Figure 1. “Ghox” was defined and the name of the chemical in the bottom right of the Figure have been given.

Lines 193/194 refers to Figure 3c, m/z 360.0631 is the key product ion in the MS/MS spectrum of m/z 467-1 with the highest content, and its relative abundance defaults to 100%, the relative abundance values of other product ions are relative to this. In Figure 3f, the content of 467.1106 in the MS/MS spectrum of m/z 467-2 is the highest, and its relative abundance is 100%, compared with this, the relative abundance of m/z 360.0631 is 72.3%.

Author Response File: Author Response.docx

Round 2

Reviewer 1 Report

The manuscript is still roughly written, some examples:

Line 167: What does it mean: “without UV-irradiated in sample”

Line 248: I guess that the authors mean “resveratrol dimers”

Line 250: …study shows….

The Figure 6 is still illegible. What does the relative abundance/content mean is not explain in the caption and in the section Methods. In the text relative abundance is expressed in % in the Figure 6 in thousands of relative units.

Figure 6 C and D:  What is the sense to determine statistically the significance of difference in the content of oxidized viniferins with the sample not containing viniferin at all (was not added from the beginning)?

As I advised the authors earlier, in the distinct histograms the identified species found in four groups: GR-M, GR-MU, GR-ε-VU, GR-δ-VU should be demonstrated: Fig. 6 A – GR-M; Fig. 6 B – GR-MU; Fig. 6 C – GR-ε-VU; Fig. 6. GR-δ-VU

Line 104-105: explain the difference between GR-M and GR-MU. For a reader it is exactly the same! In the text is written that all four samples were irradiated (line 107-110).

Reviewer 2 Report

The authors have addressed most but not all of my comments. 

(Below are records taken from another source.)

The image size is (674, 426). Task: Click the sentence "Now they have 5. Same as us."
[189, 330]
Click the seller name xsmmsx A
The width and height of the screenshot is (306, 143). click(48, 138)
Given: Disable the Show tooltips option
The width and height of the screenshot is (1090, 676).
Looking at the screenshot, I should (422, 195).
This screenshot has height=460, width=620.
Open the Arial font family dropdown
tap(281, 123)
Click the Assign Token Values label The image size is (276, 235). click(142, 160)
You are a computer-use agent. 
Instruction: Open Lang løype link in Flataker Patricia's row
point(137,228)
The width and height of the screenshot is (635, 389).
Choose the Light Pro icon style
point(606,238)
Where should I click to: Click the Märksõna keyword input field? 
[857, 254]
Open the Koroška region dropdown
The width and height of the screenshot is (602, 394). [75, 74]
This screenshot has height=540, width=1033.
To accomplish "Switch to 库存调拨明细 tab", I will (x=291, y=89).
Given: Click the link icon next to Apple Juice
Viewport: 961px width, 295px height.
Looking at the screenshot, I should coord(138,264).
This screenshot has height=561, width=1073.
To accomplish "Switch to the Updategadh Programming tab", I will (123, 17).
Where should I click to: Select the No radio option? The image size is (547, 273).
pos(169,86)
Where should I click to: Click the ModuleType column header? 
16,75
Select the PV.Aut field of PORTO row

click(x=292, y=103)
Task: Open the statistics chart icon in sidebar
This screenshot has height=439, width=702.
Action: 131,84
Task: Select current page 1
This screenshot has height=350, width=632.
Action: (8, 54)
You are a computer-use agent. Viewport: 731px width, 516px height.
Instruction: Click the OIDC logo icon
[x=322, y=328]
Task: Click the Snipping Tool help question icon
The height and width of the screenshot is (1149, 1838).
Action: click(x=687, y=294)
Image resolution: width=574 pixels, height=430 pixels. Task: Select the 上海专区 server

1. I wrote "The experimental design lacks two control experiments which need to be carried out ie guanine + trans-e-viniferin (ie no Rose Bengal) and guanine + trans-d-viniferin (again no Rose Bengal)." Their response is fine but they should  modify and add to the text their following statement.    "We also measured two control experiments in the early stage, and no reactant was generated, and the guanine content did not change, so the data was not used."
2. the authors did not address the comment "It is unclear what is the pH of the reaction mix - if not physiological then the experiments need to be repeated at a physiological pH " save to say that "The subsequent deeper research will be carried out at physiological pH."  So at present we don't know whether the mechanism proposed here is of any relevance.
3. the authors have misunderstood my comment about Figure 6. The change of the y axis from "relative content" to "relative abundance" does not address the issue. Since the authors themselves indicate that the abundance is determined within an experiment, the lack of any internal controls means that the relative abundance across  different experiments cannot be compared. Ie Figure 6 can have four panels but each panel must contain the relative abundance of the different compounds from a single experiment and not the relative abundance of the same compound from different experiments.